Bein Sports is the official World Cup broadcaster for the MENA region
However, the BeIN signal isn’t censored in the KSA – after all, the signal is simply broadcasting soccer matches and other sports content. Instead, BeIN’s content is made available by a service widely available in the KSA known as BeoutQ, which has found a way to decrypt the BeIN signal, which it then transmits via ArabSat to its subscribers. To do so, it sells decoder boxes embossed with the BeoutQ logo, and subscriptions to the BeoutQ service. Tweets promoting the BeoutQ service use the rhetoric of professional pirates who describe all intellectual property rights, especially patents or copyrights, as ‘monopolies’ that must be dismantled.
The satellite broadcaster, ArabSat (headquartered in the KSA), has reportedly refused to take any action to discontinue the pirated transmission. BeIN has tried to enforce its rights in the KSA only to find that it and other Qatari-headquartered international companies have no access to the KSA legal system.
There is little doubt that the professional broadcast of a match, with creative choices made as to which camera and which angle to use, the editing and selection of clips for replays, selection of shots, the use of split screens, commentary, merits copyright protection. As the World Intellectual Property Organisation’s (WIPO) (again, of which both Qatar and the KSA are members) guide makes clear, ‘rebroadcasting or cable distribution of a broadcast without authorization and usually for commercial purposes including “bootlegging”’” are acts of piracy.
The continued existence of the BeoutQ service, ArabSat’s facilitation of that service, and the failure of the KSA (including its judicial system) to take action against this piracy likely amount to multiple violations of the TRIPS Agreement: by failing to provide national treatment; by failing to protect copyright rights in broadcasts and works contained in those broadcasts; and by failing to provide adequate enforcement options to BeIN. It is BeIN that has been targeted for now for political reasons, but any international broadcaster could be next.
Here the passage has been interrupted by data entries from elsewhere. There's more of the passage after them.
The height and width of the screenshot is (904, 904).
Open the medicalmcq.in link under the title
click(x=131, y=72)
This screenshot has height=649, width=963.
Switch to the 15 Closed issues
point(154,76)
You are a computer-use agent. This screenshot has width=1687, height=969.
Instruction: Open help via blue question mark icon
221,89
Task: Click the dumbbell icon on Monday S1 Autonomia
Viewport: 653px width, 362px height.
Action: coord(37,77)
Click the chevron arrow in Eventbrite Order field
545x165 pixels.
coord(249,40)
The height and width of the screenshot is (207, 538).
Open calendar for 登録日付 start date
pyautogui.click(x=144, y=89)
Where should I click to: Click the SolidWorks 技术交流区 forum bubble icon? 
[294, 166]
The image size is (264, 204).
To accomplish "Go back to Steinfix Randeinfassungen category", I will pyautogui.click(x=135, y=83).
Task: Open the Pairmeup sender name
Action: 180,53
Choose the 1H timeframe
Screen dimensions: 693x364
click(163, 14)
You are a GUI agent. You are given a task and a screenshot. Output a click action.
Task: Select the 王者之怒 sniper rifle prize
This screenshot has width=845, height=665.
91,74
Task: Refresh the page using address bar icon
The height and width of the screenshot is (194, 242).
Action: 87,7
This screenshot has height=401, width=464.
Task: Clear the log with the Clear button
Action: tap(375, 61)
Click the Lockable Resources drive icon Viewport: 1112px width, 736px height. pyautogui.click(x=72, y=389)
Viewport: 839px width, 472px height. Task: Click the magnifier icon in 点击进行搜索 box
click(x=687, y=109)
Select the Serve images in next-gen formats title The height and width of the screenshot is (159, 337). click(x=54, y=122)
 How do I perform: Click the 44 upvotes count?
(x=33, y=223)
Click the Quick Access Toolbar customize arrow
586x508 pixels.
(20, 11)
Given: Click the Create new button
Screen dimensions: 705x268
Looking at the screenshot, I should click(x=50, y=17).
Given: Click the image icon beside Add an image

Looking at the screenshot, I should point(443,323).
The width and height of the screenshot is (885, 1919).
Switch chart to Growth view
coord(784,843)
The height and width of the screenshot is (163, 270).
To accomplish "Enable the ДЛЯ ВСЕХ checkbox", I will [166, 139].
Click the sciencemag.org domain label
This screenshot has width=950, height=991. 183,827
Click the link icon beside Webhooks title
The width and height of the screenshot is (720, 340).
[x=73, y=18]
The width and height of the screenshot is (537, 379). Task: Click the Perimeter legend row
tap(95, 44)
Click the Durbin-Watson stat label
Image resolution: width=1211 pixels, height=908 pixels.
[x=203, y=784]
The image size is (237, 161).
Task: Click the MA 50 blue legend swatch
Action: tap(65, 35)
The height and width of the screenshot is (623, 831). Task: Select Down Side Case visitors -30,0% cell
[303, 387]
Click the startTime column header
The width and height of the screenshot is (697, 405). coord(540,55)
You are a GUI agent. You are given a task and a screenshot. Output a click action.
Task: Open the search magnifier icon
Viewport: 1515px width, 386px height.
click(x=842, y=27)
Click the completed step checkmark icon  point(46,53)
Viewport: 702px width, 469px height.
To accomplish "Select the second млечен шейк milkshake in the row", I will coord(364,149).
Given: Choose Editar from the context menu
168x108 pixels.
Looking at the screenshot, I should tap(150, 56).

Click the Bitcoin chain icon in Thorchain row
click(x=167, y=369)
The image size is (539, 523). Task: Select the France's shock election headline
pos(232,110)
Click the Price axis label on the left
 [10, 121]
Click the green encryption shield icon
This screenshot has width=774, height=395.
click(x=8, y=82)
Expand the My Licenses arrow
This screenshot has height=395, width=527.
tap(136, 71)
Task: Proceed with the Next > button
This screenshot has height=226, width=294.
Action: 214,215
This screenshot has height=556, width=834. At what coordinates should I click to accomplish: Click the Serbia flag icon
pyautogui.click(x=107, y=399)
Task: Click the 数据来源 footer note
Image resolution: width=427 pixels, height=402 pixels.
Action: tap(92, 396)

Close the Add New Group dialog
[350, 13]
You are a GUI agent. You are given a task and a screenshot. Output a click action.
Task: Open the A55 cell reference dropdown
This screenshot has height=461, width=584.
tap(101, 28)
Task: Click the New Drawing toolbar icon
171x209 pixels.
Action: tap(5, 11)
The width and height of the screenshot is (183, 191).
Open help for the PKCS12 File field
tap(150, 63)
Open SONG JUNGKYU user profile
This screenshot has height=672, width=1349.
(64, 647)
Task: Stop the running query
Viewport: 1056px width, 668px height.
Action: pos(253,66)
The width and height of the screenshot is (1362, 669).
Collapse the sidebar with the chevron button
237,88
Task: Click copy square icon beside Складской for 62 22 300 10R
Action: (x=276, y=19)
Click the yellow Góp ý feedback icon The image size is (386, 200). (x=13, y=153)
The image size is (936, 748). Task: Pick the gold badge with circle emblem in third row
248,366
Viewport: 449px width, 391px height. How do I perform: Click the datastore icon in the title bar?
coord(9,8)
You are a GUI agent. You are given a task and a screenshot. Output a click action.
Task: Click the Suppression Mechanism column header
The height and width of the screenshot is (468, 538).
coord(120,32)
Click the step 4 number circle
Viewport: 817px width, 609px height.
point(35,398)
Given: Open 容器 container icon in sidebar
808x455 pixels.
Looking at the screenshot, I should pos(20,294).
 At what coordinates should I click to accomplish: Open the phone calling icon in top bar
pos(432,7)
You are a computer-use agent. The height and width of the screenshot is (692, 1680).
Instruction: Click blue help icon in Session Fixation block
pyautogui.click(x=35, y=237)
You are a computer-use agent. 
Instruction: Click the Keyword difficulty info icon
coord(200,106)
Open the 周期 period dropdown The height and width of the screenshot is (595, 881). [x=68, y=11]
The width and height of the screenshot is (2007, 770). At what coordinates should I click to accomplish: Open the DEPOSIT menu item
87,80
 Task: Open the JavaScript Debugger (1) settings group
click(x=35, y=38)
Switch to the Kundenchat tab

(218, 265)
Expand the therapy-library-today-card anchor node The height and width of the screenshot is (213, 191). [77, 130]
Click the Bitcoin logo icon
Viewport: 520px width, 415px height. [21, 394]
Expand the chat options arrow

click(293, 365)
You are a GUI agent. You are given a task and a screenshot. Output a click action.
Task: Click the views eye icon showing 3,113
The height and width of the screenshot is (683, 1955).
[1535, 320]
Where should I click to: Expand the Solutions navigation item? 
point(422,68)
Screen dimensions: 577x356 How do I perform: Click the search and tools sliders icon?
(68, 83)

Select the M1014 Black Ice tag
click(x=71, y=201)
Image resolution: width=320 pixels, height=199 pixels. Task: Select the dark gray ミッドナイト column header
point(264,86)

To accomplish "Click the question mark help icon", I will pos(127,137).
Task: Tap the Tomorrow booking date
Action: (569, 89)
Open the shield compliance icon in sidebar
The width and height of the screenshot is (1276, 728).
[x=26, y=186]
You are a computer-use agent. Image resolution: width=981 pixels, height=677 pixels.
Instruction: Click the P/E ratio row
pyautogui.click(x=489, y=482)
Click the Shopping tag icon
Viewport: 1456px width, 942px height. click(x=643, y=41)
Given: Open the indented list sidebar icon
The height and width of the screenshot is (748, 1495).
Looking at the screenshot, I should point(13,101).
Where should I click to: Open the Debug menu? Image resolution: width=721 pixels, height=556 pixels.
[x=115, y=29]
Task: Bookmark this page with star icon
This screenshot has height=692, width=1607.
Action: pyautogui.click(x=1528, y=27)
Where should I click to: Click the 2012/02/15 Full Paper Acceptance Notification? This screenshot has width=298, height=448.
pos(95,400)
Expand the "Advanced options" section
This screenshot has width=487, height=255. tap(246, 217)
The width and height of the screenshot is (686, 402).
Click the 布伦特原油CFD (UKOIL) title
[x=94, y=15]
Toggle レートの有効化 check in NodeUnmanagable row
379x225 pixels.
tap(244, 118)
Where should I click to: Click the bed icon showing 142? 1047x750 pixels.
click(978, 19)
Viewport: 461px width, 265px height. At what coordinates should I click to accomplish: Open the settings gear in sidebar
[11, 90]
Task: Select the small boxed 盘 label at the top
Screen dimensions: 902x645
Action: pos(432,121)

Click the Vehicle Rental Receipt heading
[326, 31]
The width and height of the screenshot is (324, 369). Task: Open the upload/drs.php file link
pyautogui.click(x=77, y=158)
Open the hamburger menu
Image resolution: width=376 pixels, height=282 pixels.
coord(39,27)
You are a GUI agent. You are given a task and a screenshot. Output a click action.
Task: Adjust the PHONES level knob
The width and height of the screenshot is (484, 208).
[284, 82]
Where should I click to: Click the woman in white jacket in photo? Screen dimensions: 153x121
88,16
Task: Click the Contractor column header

If this situation continues, the logical consequence will be that the sale of exclusive broadcasting rights to sports and other events will be significantly more difficult in the future. Devaluing the key asset of rights-holders in the financing of many important events is self-evidently a threat to fans, athletes, and the organisations that support them. Allowing pirates, and those facilitating those pirates, to get away with large-scale piracy for political reasons creates a poor precedent. Multilateral rules are meant to avoid these unfair situations. Those rules are being openly flouted and the future of international sports broadcasting is at stake.
BeIN that has been targeted for now for political reasons, but any international broadcaster could be next
Professor Gervais is the Milton R Underwood chair in law at Vanderbilt University; president of International Association for the Advancement of Teaching and Research in Intellectual Property (ATRIP); and author of a leading treatise on the history and interpretation of the WTO TRIPS Agreement. The author is writing in a personal capacity and was asked by BeIN to provide his objective opinion on the situation described in the article.